Marcelo (nome fictício) tinha 14 anos, morava em uma propriedade rural, próxima a Campo Mourão, quando seu pai o incentivou a dirigir. O estímulo, segundo ele, era para que quando os pais precisassem de ajuda, ele soubesse dirigir. Na primeira tentativa, enquanto a família dormia, o rapaz bateu no paiol do sítio. "Ele [o pai] ficou muito bravo e disse que me ensinaria a dirigir. Ele me levou na Estrada Boiadeira. Foi lá que eu aprendi", conta.

Hoje, com 43 anos, Marcelo já ensinou o filho de 13 anos a dirigir. "Ensinei por instinto. Ele só anda nas ruas do bairro ou no sítio dos avós. Algumas vezes foi no mercado. Sempre alerto para não abusar da velocidade", comenta. Marcelo acredita que ensinar o filho a dirigir sem ter idade para tirar a carteira também trouxe problemas a família. "Mesmo pedindo para não sair com o carro, nos finais de semana, sou obrigado a esconder a chave."

Do portão para dentro

Em Curitiba, a professora Simone Negrello costuma dialogar com seu filho Felipe Augusto Negrello, 16 anos, sobre a responsabilidade e os riscos que envolvem o ato de dirigir. O adolescente aprendeu a conduzir aos 13, mas isso não significa que ele saia pelas ruas conduzindo o carro da família, atividade que faz apenas no pátio de casa, "do portão pra dentro". Ela conta que em casa todos são adeptos ao pensamento de que toda ação acarreta uma reação. "E às vezes a reação não é tão boa. Eu brinco com meu filho que não tenho dinheiro para bancar o que vem depois e muitas vezes acontecem coisas que o dinheiro não paga", afirma.

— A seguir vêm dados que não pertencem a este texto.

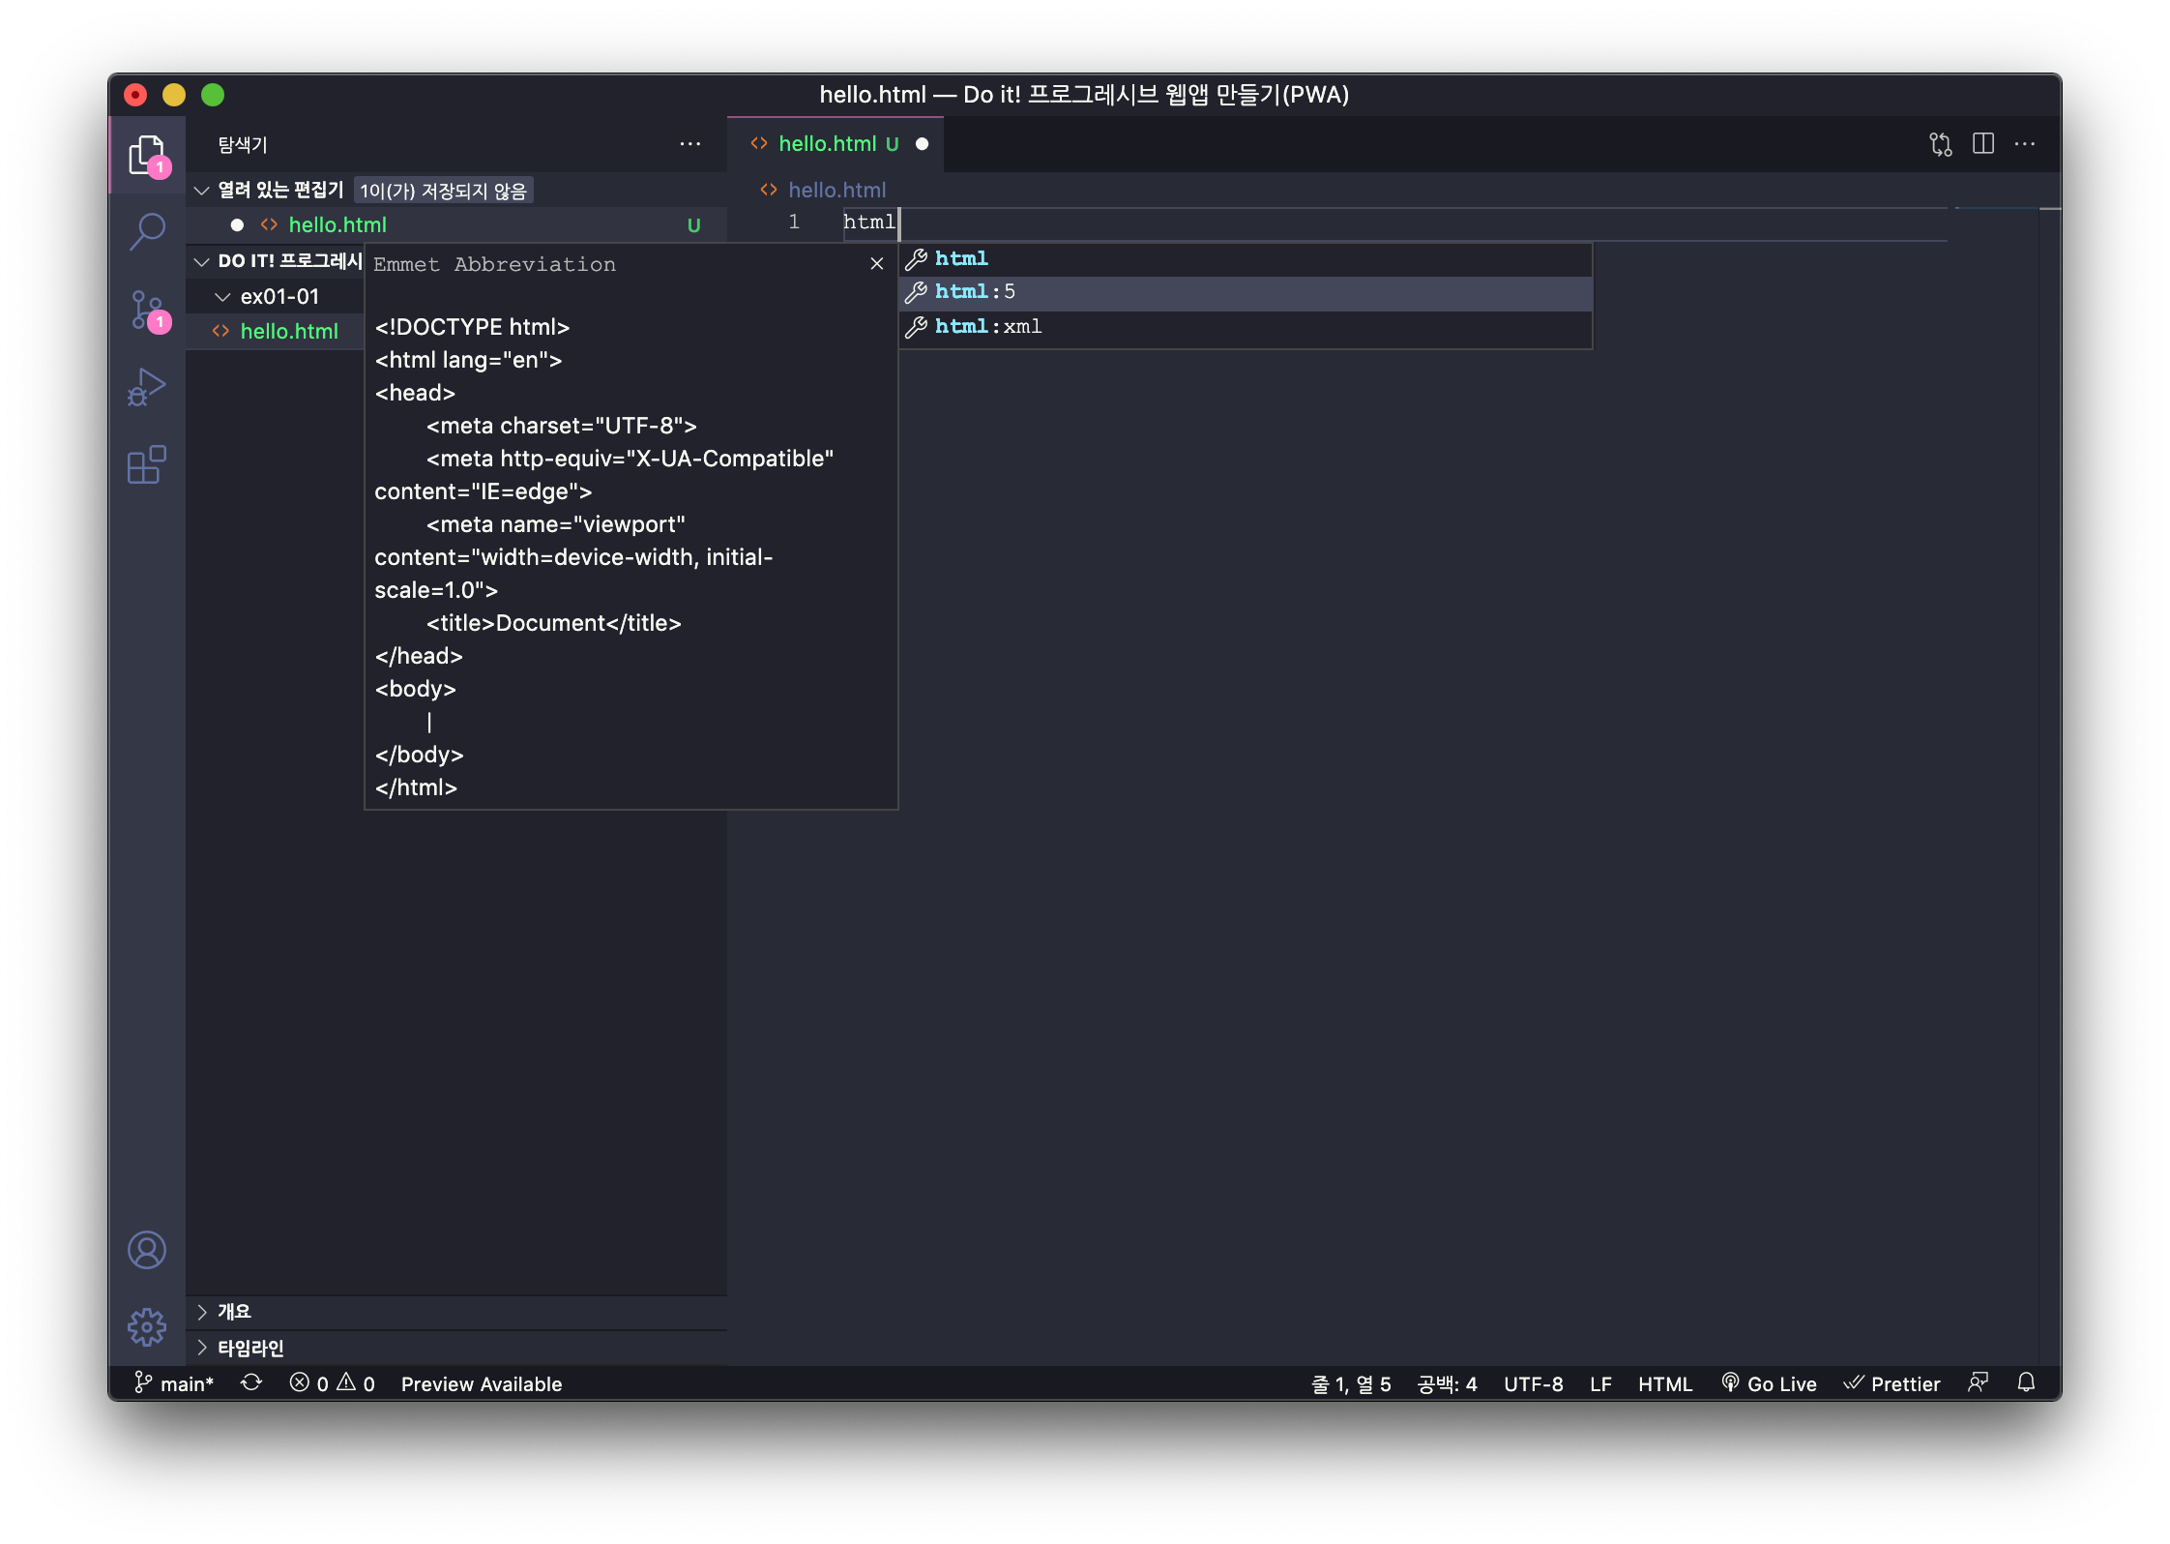The width and height of the screenshot is (2170, 1544).
Task: Open the Extensions view
Action: click(147, 465)
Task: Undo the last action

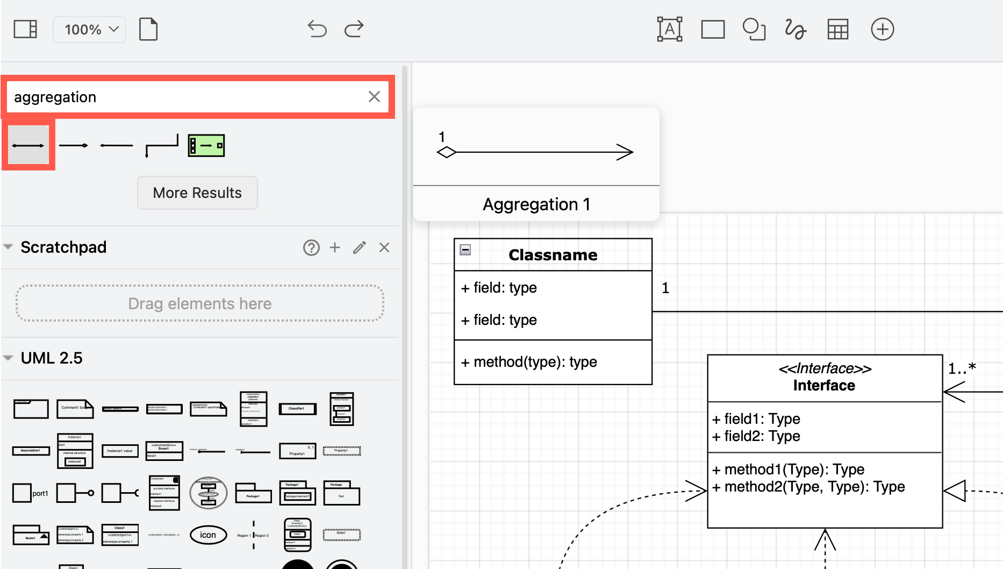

Para reforçar o argumento, Simone recorre ao passado da família, que teve casos de adolescentes motoristas. O tio do garoto foi detido algumas vezes por dirigir indevidamente e coube ao avô contornar a situação embaraçosa. "Estes jovens são muito da geração do ‘não dá nada’, eles estão demorando muito para amadurecer", avalia a professora.

Mesmo com a vontade de poder dirigir e contando os anos para começar com o processo de habilitação, Felipe sabe que terá de esperar até os 18 anos e concorda com a determinação da mãe. Para ele, ter acesso ao carro garantiria comodidade e rapidez para ir à escola ou à casa de amigos, mas o risco de ser pego em uma infração ou até mesmo se envolver em acidentes faz com que ele prefira aguardar a idade correta. "É por isso que eu não insisto em sair com o carro", conta o jovem.